• [Data under study]:
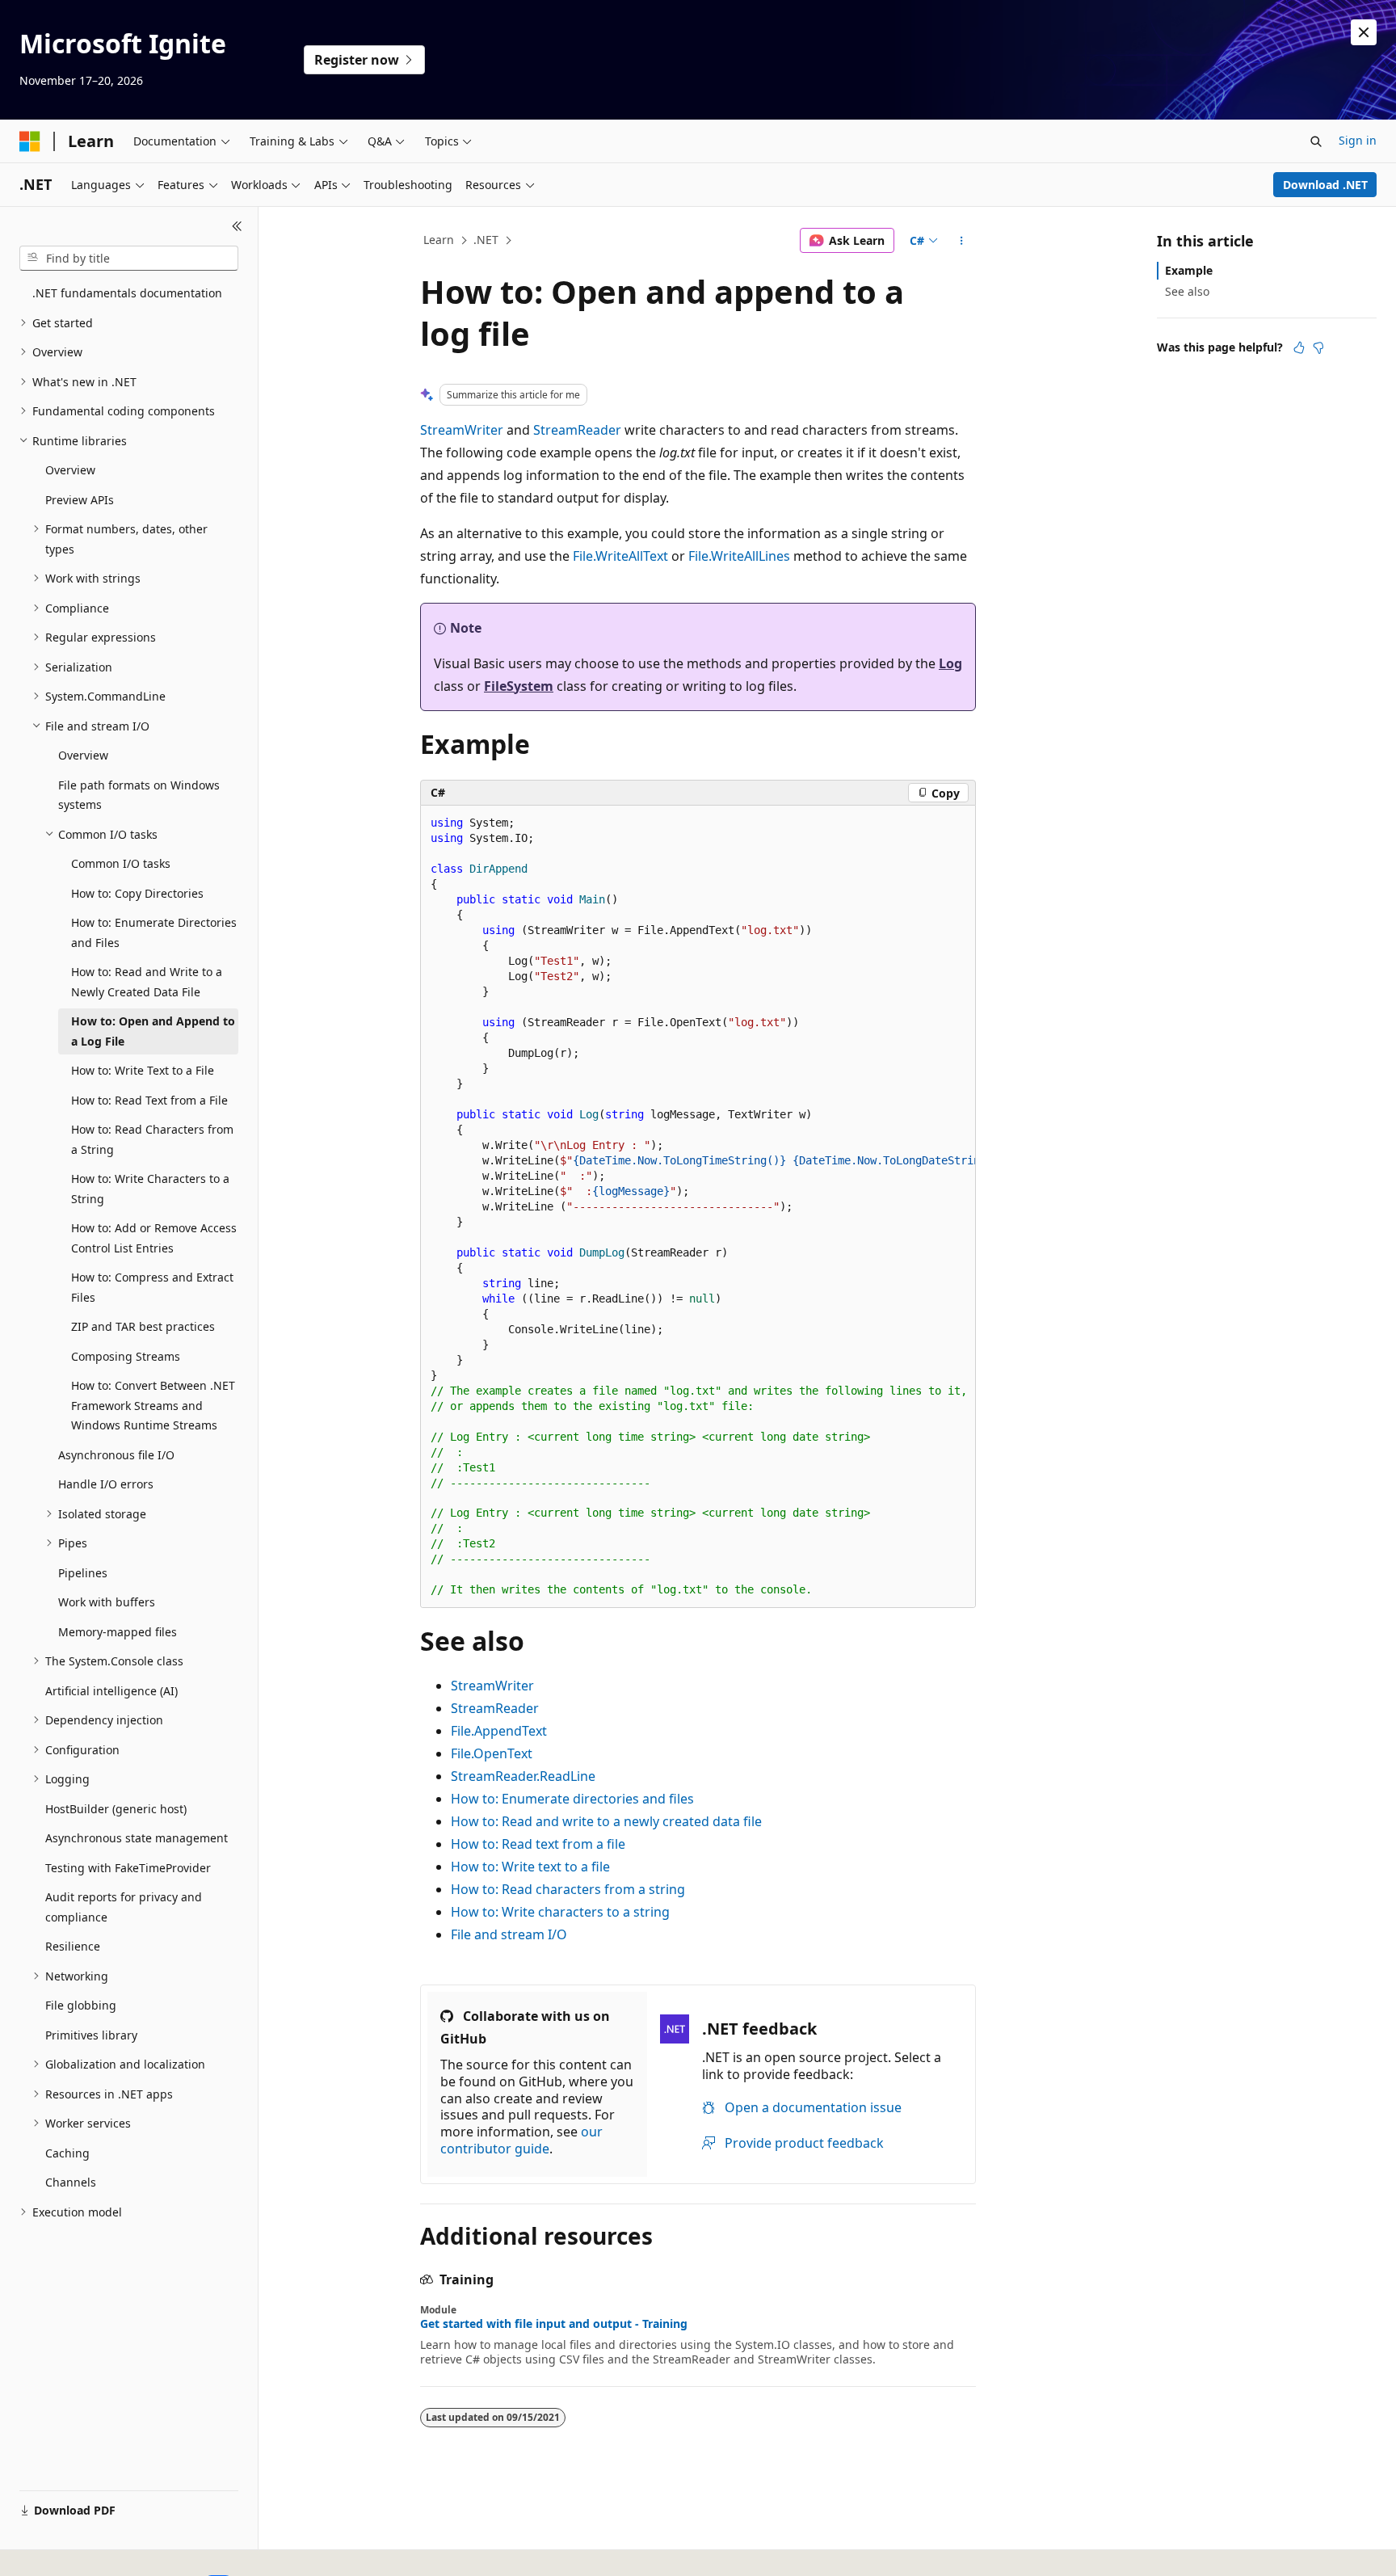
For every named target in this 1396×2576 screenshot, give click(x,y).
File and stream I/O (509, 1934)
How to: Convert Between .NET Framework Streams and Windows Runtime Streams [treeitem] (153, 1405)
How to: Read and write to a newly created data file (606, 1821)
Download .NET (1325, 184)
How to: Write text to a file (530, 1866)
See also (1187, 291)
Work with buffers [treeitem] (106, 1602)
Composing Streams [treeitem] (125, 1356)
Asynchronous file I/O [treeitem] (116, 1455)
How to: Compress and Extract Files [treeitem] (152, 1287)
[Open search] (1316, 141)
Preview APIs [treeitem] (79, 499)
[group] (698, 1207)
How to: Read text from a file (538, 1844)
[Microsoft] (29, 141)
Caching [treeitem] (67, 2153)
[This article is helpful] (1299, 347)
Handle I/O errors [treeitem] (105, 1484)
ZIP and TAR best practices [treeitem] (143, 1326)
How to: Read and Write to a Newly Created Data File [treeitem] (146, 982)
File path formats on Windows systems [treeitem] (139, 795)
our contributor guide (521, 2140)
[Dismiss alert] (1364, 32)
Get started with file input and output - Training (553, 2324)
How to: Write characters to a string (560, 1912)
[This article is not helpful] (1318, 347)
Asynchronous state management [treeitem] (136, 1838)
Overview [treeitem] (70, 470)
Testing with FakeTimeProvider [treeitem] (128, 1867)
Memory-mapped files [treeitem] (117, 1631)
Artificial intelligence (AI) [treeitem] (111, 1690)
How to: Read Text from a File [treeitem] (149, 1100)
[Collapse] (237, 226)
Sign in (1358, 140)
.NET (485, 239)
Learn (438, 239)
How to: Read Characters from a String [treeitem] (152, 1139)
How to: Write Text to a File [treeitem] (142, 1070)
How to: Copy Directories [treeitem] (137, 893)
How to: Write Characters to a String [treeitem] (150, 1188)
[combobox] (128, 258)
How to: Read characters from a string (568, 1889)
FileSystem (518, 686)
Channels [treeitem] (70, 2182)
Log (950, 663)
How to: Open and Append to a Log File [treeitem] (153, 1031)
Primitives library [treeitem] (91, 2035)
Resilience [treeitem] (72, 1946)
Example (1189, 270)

--

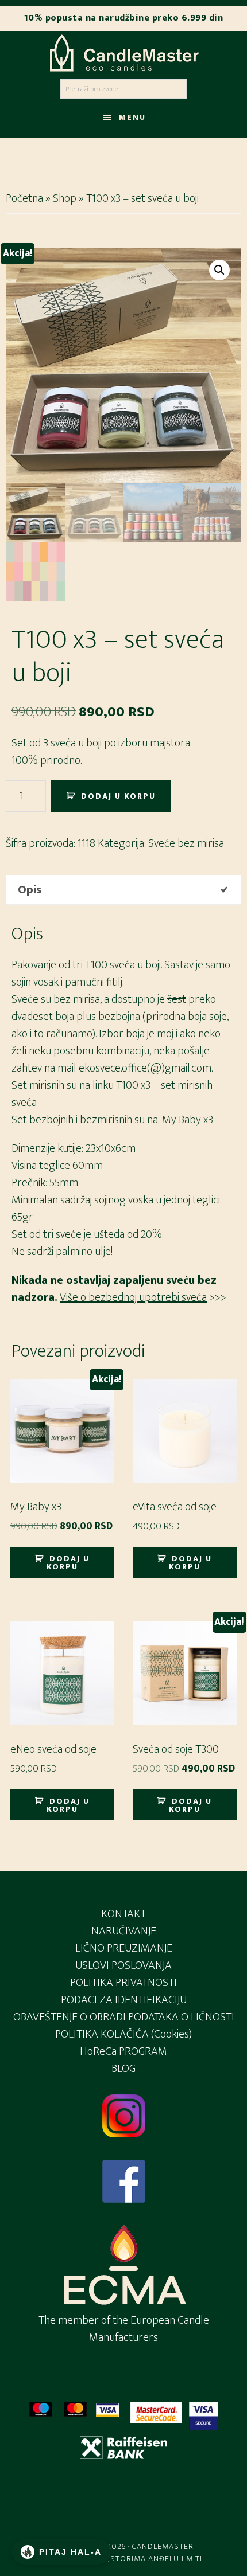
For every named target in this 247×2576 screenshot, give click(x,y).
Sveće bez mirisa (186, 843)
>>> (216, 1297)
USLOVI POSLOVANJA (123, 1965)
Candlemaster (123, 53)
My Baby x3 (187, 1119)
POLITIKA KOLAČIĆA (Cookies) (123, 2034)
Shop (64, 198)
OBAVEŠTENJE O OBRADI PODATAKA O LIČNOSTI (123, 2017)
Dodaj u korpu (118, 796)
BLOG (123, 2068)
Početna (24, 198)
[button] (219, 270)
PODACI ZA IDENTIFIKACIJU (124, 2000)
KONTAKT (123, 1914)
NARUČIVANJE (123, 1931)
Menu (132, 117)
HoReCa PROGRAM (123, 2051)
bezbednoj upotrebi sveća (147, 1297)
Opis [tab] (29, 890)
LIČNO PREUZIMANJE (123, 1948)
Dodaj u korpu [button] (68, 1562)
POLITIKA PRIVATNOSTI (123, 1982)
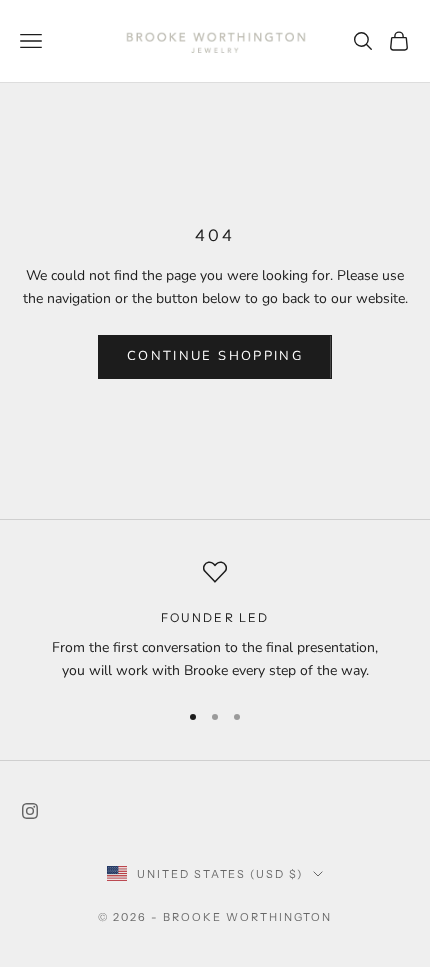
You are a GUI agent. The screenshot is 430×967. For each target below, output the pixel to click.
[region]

...

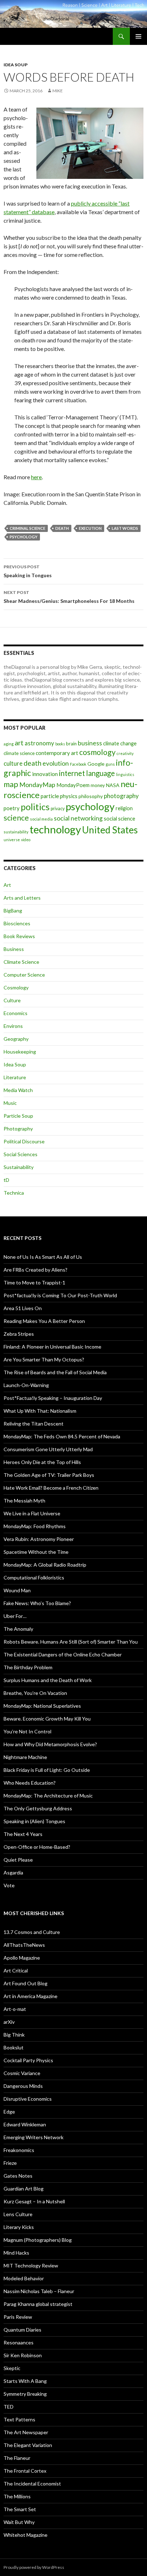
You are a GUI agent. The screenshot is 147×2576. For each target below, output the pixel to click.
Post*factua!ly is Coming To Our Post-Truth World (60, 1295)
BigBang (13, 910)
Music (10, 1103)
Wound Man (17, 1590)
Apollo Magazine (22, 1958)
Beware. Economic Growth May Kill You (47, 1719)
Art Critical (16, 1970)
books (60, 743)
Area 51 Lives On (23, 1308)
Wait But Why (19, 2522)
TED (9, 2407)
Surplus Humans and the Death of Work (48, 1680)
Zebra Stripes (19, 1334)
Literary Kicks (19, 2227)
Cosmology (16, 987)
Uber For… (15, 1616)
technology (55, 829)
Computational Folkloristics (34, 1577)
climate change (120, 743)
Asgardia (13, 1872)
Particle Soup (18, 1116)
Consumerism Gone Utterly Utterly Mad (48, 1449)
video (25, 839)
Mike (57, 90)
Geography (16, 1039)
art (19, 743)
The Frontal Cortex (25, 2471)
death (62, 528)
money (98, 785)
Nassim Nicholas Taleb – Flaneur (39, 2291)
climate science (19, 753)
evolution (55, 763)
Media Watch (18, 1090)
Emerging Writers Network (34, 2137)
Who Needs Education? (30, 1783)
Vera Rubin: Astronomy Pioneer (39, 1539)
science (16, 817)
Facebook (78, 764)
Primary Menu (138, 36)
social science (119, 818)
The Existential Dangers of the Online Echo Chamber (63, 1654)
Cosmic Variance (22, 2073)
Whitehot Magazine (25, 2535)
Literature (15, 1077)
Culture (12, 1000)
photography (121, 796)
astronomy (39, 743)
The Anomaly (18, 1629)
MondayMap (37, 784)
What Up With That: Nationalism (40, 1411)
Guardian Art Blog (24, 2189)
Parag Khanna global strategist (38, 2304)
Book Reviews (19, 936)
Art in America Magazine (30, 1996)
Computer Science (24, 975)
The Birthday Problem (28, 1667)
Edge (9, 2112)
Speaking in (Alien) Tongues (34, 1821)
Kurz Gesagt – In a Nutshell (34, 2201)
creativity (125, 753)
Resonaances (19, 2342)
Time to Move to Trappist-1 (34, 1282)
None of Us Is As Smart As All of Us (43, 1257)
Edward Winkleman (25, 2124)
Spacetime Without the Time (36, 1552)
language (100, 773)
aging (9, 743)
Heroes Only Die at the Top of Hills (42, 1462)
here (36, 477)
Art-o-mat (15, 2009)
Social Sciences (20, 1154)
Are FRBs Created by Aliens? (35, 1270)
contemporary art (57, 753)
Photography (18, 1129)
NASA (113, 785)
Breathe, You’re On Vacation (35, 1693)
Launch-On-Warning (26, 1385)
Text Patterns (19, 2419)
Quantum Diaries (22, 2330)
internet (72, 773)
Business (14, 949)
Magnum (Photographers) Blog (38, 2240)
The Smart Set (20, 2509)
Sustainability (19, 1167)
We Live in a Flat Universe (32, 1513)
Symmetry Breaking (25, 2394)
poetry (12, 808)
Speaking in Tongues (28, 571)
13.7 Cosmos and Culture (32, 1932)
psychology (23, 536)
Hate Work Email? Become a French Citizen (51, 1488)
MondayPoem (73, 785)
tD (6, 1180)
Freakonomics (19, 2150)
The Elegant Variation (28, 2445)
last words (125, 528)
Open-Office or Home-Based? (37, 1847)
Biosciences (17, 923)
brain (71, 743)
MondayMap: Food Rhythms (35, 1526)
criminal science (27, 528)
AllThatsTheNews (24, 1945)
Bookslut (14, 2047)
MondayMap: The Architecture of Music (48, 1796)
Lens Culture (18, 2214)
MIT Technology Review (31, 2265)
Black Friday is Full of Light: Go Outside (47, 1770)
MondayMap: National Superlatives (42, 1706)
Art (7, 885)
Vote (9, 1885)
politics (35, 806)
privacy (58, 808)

• [The problem]:
Copy only this part of the entries above: the line with "Literary Kicks (19, 2227)", the line with "Whitehot Magazine (25, 2535)", and the lines between, all exactly as written.

• [Answer to this problem]:
Literary Kicks (19, 2227)
Cosmology (16, 987)
Uber For… (15, 1616)
technology (55, 829)
Computational Folkloristics (34, 1577)
climate change (120, 743)
Asgardia (13, 1872)
Particle Soup (18, 1116)
Consumerism Gone Utterly Utterly Mad (48, 1449)
video (25, 839)
Mike (57, 90)
Geography (16, 1039)
art (19, 743)
The Frontal Cortex (25, 2471)
death (62, 528)
money (98, 785)
Nassim Nicholas Taleb – Flaneur (39, 2291)
climate science (19, 753)
evolution (55, 763)
Media Watch (18, 1090)
Emerging Writers Network (34, 2137)
Who Needs Education? (30, 1783)
Vera Rubin: Astronomy Pioneer (39, 1539)
science (16, 817)
Facebook (78, 764)
Primary Menu (138, 36)
social science (119, 818)
The Existential Dangers of the Online Echo Chamber (63, 1654)
Cosmic Variance (22, 2073)
Whitehot Magazine (25, 2535)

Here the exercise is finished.